3. Raise two pigs to put in the freezer come winter. One for us and the other divided amongst the family.
4. Breed Jasmine and Gracie, our yak heifers, to a selected yak bull from another ranch.

5. Buy a steer, or preferably, a yak to put in the freezer next winter.
6. Incubate one batch of chicks. 

Yup, I love this time of year for I'm organizing, finishing off indoor projects I haven't completed in past years, and looking forward with hope for a wonderful and productive new year. 

Friday, December 23, 2011

From Our House to Yours

I want to have a long conversation BUT, I'm sti...ll sewing. It wouldn't be so bad if I didn't keep changing the patterns, and the pressure of so much to do for Christmas is wearing me down.
 I'd like to go and take a long winter's nap.
 I can't quit yawning.

Have a Merry Christmas. Next week we'll have a long talk.

Tuesday, August 30, 2011

The Yaks Visit The Vet

Yes, I just got home last night from my folk's and off we had to go to the vet's today. Boy, am I tired of traveling. Everyday but one I sat in front of the steering wheel for at least an hour and a half to over four hours. Bless him, Kirk did the driving for the three hour round trip to the vets today to have our Gracie looked at.

Hopefully, you are not squeamish because it is a bit gruesome. Gracie had one BIG puss pocket and several connecting ones along her jaw.

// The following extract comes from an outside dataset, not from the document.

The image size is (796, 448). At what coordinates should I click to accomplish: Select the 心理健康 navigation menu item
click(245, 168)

These are in the area that is covered by LONG hair and the area in which we don't pet since Gracie likes scratched behind her ears and stroked along her back. With this excuse, we missed the lumps  until they carried down her jaw line a bit and Kirk discovered them while I was gone.

Since we have no squeeze chute to put her in to keep her still so we can examine her closely and cut the skin to clean out the bacteria, we went to the vets. And since the one pocket was so... large and near the wind pipe where it could soon interfere with her breathing and eating, we opted to go to the vets. And since we had no way of administering a shot safely, we opted to go to the vets. 

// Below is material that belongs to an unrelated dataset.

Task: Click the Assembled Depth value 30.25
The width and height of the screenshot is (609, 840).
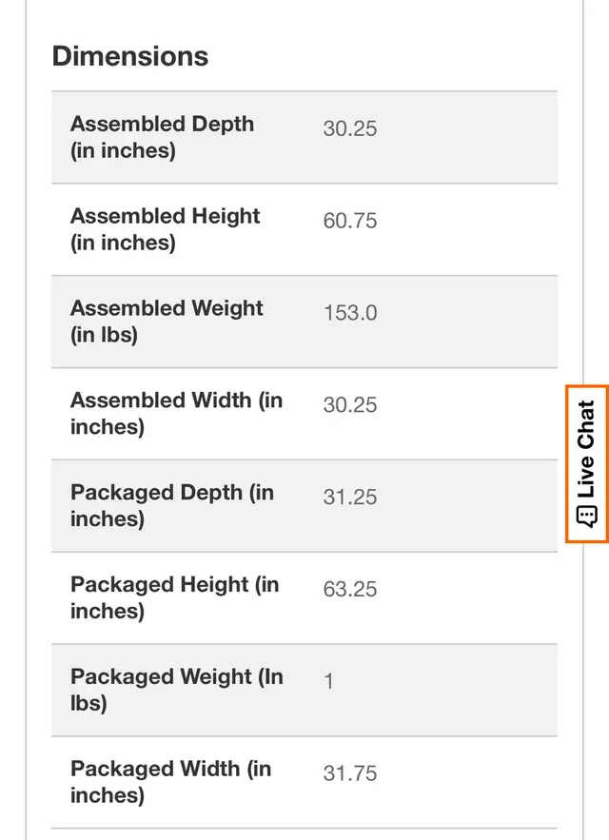Action: (x=349, y=128)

I've drained the same sort of thing on  horses, goats, and sheep but either they were easy to restrain with a halter or they were small enough to man handle. A yak on the other hand, I wasn't going to man handle with those horns so close to the action and when I knew some pain would be involved which could prompt the use of those horns.

The girls were so... good today. Sweet Gracie unloaded and went into the squeeze chute at the vet's calmly but when it closed around her neck, the whites of her eyes grew large but she only grunted softly to me in distress. Then before long she was out and Jasmine in as the vet checked to make sure she didn't have it also.


I cood softly to Gracie telling her it would be alright and as soon as she was reunited with her pen mate, Jasmine, she began showering Gracie with sympathy. That is a bit of what you see in the picture. 

What we appreciated most today was that the girls loaded like a dream into the trailer all by themselves. It took a few ins and outs until they both were inside at the same time but that didn't take long and we were headed down the road.

 They did the same thing loading from the alleyway at the vet's. You couldn't ask for anything more.


The downside of the day is both girls need shots several more times. Jasmine a shot every two weeks for a while to build up her immune system so she will hopefully not secumb to the bacterial infection that Gracie has that is apparently in the soil. 

Gracie needs the immune builder shot the same as Jasmine and a pennicilin shot every week to kill the bacteria that exists in the swelled areas we can see and the ones inside her body we can not.

We have no squeeze chute so we will have to take them out to a ranchers, which we'd hate to do for fear of spreading the bacteria to their place or get a chute in a hurry, take them back to the vets or buy a chute.

We are going to look into buying a chute since it would be handy for doing veterinary work, for trimming their hooves, and for combing their hair to remove their soft wool in the spring. Yes, we had decided just a couple weeks ago that we needed one eventually, we just didn't know we'd needed it so soon. 

Despite this news, a dirty house, a garden full of vegetables needing canning, and a zillion other things to do while my body screams of exhaustion, I'm ever so happy to be home and writing to you once more.